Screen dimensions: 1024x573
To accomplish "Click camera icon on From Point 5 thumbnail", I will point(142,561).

---

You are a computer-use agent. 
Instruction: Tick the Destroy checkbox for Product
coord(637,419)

Required work:
Reproduce the entries verbatim, from the line containing "Screen dimensions: 1024x573" through the line containing "I will point(142,561).", with both of those lines included.

Complete output:
Screen dimensions: 1024x573
To accomplish "Click camera icon on From Point 5 thumbnail", I will point(142,561).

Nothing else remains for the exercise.